Но только ли современники И.А.Ильина оказались в стороне от вопроса «Зачем?» И только ли невежественные? И легче ли тем, кто живет с ним, но не может найти удовлетворительного ответа на него?

И.А.Ильин писал: «Несчастье современного человека велико: ему не хватает главного - смысла жизни» (Там же. - С. 214). Несчастье человека, не нашедшего себя, как мы понимаем, не укладывается в прокрустово ложе современности. Оно, как кажется, мучает людей с давних пор - с тех пор, как у самых интеллектуальных их представителей появилась потребность в осмыслении своего назначения на земле.

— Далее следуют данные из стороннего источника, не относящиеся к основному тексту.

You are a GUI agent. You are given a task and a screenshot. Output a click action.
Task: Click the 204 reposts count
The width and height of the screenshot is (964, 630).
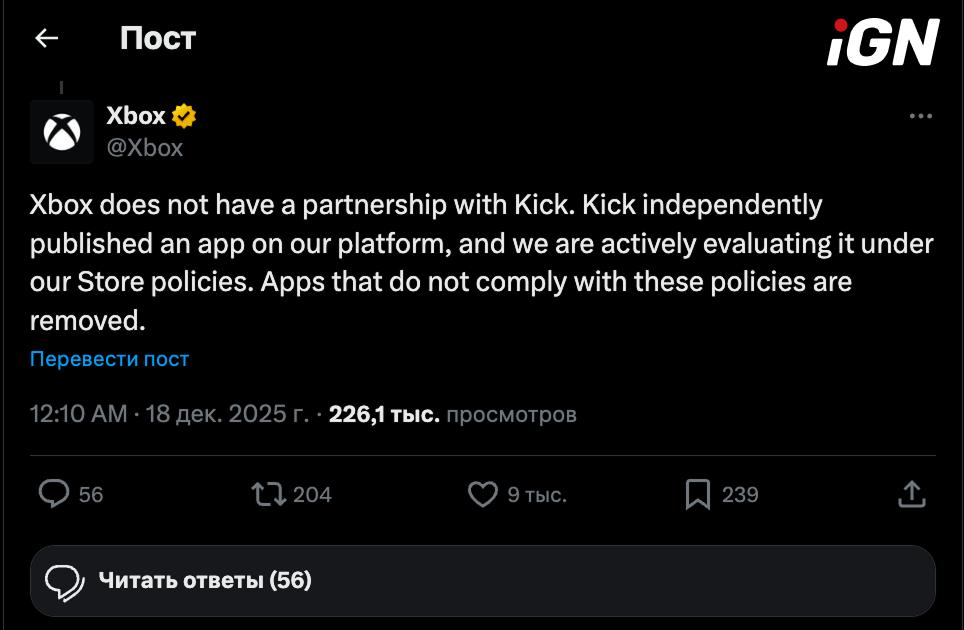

Идет время, меняется жизнь, одно поколение приходит на смену другому, но неизменным остается один - немногочисленный - род людей среди них - тех, кто ищет высокий смысл человеческой жизни. Но немногие и из них его находят. Большая же часть из этого рода людей оказывается у разбитого корыта неприкаянности. Нашей планете, как утверждают ученые, 5 миллиардов лет. Жизнь же на ней эволюционировала в течение 3,5 миллиардов лет. А возраст человечества - 2-3 миллиона лет. Какой же вывод отсюда следует?

Мы очень молоды. Мы, люди, находимся даже не в подростковом возрасте, а в младенческом. Что такое 2/3 миллиона лет по сравнению с 3,5 миллиардами?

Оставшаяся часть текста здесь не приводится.